# Cloud Expenditure Optimization – Notebook Suite
This set of notebooks follows the architecture: ETL → Database → ML (Failure, Cost) → Dashboards.

**Data input**: `../data/sample_reports_100.csv` (or `../data/sample_reports.csv`)

**Outputs**: cleaned data and artifacts in `../results/`.

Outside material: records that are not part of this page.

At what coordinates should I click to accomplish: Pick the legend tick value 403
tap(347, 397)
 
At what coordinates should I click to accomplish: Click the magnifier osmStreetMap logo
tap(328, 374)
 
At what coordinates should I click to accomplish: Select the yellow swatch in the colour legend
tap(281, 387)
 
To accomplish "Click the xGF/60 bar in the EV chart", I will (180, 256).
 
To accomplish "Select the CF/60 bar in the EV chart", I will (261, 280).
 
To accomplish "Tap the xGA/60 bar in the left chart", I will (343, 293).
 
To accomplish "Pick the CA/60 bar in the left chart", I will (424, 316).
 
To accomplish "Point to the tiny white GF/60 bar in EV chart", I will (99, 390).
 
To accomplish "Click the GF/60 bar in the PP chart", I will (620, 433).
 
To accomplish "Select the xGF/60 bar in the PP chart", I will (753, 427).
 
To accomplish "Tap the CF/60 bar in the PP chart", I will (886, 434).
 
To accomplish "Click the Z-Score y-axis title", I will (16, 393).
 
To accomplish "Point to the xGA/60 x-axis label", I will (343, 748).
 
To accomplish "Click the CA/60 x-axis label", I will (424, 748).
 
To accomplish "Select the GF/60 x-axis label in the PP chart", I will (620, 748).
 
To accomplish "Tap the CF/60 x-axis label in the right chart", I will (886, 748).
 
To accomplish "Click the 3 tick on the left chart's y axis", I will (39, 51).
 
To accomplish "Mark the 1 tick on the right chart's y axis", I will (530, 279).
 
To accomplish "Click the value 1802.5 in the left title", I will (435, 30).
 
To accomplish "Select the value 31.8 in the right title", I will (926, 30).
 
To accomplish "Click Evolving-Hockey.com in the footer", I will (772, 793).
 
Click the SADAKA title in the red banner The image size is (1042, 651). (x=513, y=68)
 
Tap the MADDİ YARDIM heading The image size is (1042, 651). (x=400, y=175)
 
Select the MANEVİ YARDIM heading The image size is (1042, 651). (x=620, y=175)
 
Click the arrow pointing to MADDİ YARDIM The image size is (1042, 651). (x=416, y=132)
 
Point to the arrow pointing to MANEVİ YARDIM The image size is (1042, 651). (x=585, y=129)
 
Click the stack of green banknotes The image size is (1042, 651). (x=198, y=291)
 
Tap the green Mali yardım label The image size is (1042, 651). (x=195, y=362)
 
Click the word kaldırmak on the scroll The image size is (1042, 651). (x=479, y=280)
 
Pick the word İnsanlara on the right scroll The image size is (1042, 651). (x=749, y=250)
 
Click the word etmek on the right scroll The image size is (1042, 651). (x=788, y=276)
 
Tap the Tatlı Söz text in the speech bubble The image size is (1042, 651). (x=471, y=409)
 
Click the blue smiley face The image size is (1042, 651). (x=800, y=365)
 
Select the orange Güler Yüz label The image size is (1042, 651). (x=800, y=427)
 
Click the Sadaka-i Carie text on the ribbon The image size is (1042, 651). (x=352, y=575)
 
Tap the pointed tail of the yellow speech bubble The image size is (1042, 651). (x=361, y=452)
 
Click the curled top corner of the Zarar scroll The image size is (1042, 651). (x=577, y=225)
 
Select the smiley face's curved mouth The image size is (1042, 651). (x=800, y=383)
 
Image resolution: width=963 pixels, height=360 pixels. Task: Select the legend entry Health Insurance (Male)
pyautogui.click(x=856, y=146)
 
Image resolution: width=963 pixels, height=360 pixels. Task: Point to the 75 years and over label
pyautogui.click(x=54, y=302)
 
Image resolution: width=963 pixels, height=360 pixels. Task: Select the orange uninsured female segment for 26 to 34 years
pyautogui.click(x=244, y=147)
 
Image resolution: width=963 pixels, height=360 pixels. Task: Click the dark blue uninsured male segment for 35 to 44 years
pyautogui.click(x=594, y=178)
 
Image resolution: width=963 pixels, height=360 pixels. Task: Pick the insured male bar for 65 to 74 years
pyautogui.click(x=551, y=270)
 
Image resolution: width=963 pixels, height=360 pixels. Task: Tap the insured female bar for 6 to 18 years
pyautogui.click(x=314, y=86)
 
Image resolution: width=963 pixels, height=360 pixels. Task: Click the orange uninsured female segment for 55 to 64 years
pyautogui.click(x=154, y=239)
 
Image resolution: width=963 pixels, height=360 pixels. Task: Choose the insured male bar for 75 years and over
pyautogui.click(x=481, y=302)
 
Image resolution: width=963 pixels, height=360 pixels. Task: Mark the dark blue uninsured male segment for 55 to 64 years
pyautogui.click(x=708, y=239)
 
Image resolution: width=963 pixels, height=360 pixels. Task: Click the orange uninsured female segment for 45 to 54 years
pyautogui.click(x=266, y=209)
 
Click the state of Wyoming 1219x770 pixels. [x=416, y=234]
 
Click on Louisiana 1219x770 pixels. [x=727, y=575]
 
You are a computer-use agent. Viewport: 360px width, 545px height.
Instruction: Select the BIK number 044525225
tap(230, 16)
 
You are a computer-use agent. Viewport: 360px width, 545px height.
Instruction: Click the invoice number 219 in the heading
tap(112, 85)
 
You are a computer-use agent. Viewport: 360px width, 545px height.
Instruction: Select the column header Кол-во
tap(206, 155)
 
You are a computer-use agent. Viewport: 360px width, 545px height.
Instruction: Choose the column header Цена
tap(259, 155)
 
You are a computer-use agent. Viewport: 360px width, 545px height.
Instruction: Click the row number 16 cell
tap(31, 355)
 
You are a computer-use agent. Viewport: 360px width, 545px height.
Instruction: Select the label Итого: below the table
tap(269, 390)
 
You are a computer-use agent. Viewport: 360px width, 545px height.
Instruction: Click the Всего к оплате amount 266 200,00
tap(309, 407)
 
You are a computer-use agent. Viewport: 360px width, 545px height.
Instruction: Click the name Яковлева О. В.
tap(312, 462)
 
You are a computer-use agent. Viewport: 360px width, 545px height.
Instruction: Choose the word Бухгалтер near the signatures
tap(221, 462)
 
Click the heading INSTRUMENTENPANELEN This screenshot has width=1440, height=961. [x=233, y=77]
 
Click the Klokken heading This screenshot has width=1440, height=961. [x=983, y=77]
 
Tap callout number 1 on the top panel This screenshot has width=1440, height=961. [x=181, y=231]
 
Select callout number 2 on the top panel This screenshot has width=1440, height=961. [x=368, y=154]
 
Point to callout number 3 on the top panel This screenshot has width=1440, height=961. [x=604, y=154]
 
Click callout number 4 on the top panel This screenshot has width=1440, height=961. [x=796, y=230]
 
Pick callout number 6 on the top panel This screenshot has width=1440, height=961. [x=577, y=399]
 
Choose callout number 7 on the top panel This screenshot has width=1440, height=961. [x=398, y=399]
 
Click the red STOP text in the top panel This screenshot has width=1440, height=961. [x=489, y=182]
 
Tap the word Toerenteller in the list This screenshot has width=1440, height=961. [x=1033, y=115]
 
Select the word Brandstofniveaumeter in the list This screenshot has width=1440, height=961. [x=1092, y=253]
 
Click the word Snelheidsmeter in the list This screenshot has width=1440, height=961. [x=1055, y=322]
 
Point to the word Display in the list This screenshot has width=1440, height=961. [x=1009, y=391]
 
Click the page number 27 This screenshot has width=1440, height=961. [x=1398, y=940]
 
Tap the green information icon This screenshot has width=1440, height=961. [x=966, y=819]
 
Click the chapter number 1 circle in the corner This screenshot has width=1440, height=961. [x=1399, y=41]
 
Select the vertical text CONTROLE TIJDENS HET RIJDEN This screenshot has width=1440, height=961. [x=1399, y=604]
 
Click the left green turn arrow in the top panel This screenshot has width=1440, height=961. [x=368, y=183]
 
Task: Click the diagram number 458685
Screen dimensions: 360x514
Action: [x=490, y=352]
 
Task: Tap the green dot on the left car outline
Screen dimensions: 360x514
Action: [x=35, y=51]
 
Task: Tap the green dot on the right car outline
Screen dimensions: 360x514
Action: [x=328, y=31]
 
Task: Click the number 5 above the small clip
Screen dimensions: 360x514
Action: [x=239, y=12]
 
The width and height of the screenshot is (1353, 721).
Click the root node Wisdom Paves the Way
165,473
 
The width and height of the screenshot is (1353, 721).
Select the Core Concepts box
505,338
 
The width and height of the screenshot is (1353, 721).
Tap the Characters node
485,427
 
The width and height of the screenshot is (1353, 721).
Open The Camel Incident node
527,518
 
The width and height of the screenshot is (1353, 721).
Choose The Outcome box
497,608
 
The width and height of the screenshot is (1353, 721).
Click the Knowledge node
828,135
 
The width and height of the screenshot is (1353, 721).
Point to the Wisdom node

## 04 – Workload Clustering (KMeans)
Cluster workloads by resource usage to spot high-cost patterns.

In [None]:
import pandas as pd
from pathlib import Path
from sklearn.preprocessing import StandardScaler
from sklearn.cluster import KMeans

possible_paths = [
    '../data/cleaned_reports.csv',
    '../data/sample_reports_100.csv',
    '/mnt/data/cleaned_reports.csv',
    '/mnt/data/sample_reports_100.csv'
]
data_path = next((p for p in possible_paths if Path(p).exists()), None)
assert data_path is not None, f'Could not find dataset. Checked: {possible_paths}'
print('Using data:', data_path)

df = pd.read_csv(data_path, parse_dates=['timestamp'])
X = df[['response_time_ms', 'cpu_usage', 'memory_usage', 'cost_usd']].copy()

scaler = StandardScaler()
Xs = scaler.fit_transform(X)

# Elbow method (quick)
inertias = []
for k in range(2, 7):
    km = KMeans(n_clusters=k, n_init=10, random_state=42)
    km.fit(Xs)
    inertias.append(km.inertia_)

inertias


In [None]:
# Plot elbow
import matplotlib.pyplot as plt
ks = list(range(2,7))
plt.figure()
plt.plot(ks, inertias, marker='o')
plt.title('Elbow Plot')
plt.xlabel('k')
plt.ylabel('Inertia')
plt.tight_layout()
plt.show()


In [None]:
# Fit final model with k=3 (example) and attach labels
final_k = 3
km = KMeans(n_clusters=final_k, n_init=10, random_state=42)
labels = km.fit_predict(Xs)
df['cluster'] = labels

# Cluster profiling
profile = df.groupby('cluster')[['response_time_ms','cpu_usage','memory_usage','cost_usd']].mean().round(2)
print(profile)

# Save labeled data for dashboards
from pathlib import Path
out_path = Path('../results/workload_clusters.csv')
df.to_csv(out_path, index=False)
print('Saved clustered data to', out_path)